The result is a list. The most relevant elements are `scores_m` and
`efunctions_m` (the multivariate scores and eigenfunctions), `scores_u` and
`efunctions_u` (their univariate counterparts), `evalues_u` and `evalues_m` (the
eigenvalues), `var_u` (the cumulative variance explained by the univariate
components), `mean_model` (the fitted mean of each variable) and `M_grid` (the
domains used).


``` r
str(res, max.level = 1)
#> List of 10
#>  $ scores_m    : num [1:60, 1:3] -5.32 2.41 4.5 -4 1.01 ...
#>  $ efunctions_m:List of 60
#>  $ efunctions_u:List of 2
#>  $ scores_u    : num [1:60, 1:8] -5.07 4.02 -3.25 -6.35 1.1 ...
#>  $ evalues_u   :List of 2
#>  $ evalues_m   :List of 60
#>  $ var_u       :List of 2
#>  $ mean_model  :List of 2
#>  $ M_grid      : num [1:60] 11 12.5 13.7 11.2 15.5 ...
#>  $ argvals_u   :List of 2
#>  - attr(*, "class")= chr "mfpca_vd"
```

## Eigenfunctions

Because the domain changes across subjects, the eigenfunctions are not single
curves but families of curves indexed by the domain length.

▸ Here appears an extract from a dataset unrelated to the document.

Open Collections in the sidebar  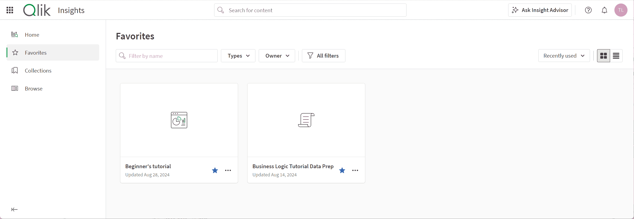tap(38, 71)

A convenient way to
look at them is to draw a given component at a few fixed domains, superimposed as
lines. The `plot` method does this for the chosen variable and components; the
sign of each curve is aligned so that they overlay consistently.


``` r
plot(res, type = "eigenfunctions", variable = 1, components = 1:2)
```

![](includes/VDPO-04-unnamed-chunk-7-1.png)

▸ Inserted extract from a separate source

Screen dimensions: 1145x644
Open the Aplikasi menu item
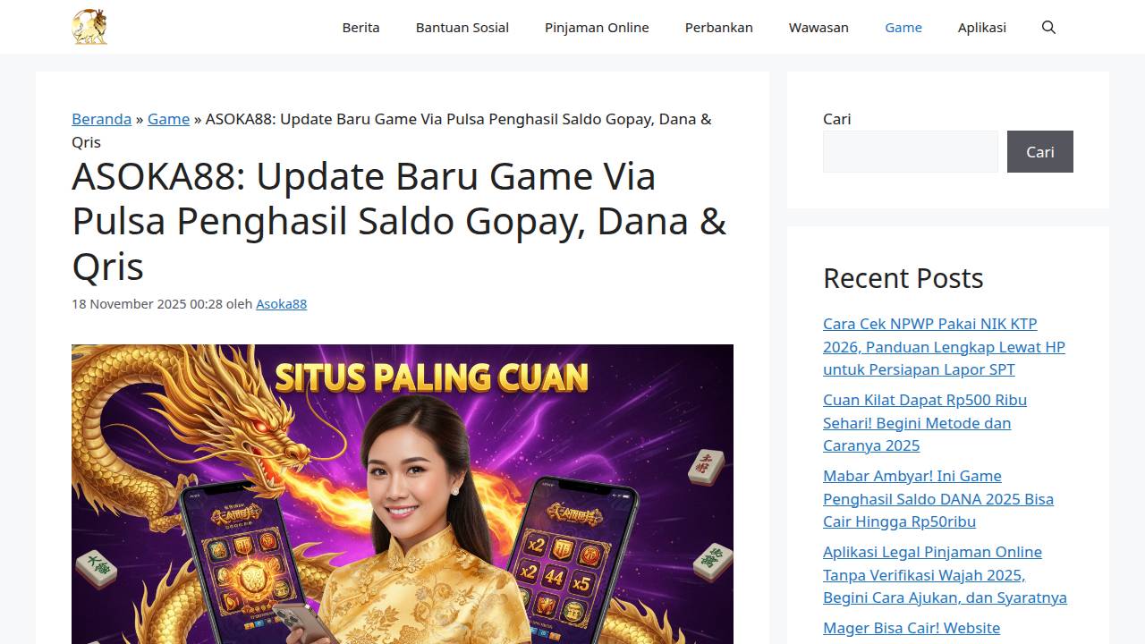[982, 27]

Each line is the eigenfunction evaluated on the domain of a subject, so longer
domains produce longer curves. Comparing the curves shows how the shape of the
mode of variation changes as the follow-up gets longer.

The full picture across all domains is shown as a heatmap, with time on the
horizontal axis and the domain length on the vertical axis (ordered from shortest
at the bottom to longest at the top). The color encodes the value of the
eigenfunction, and the triangular shape reflects that each domain only reaches its
own length.


``` r
plot(res, type = "heatmap", variable = 1, components = 1)
```

![](includes/VDPO-04-unnamed-chunk-8-1.png)

## Scores

The multivariate scores summarize each subject in a small number of values. They
can be displayed colored by domain length, which is useful to check whether the
scores are associated with the follow-up length or capture other features of the
data.


``` r
plot(res, type = "scores", components = 1:2)
```

![](includes/VDPO-04-unnamed-chunk-9-1.png)

A different functional variable is shown by changing the `variable` argument, and
further components with the `components` argument.

## References

Hernandez-Amaro et al. (2026). Variable Domain Multivariate Functional Principal
Component Analysis. <doi:10.48550/arXiv.2605.03633>.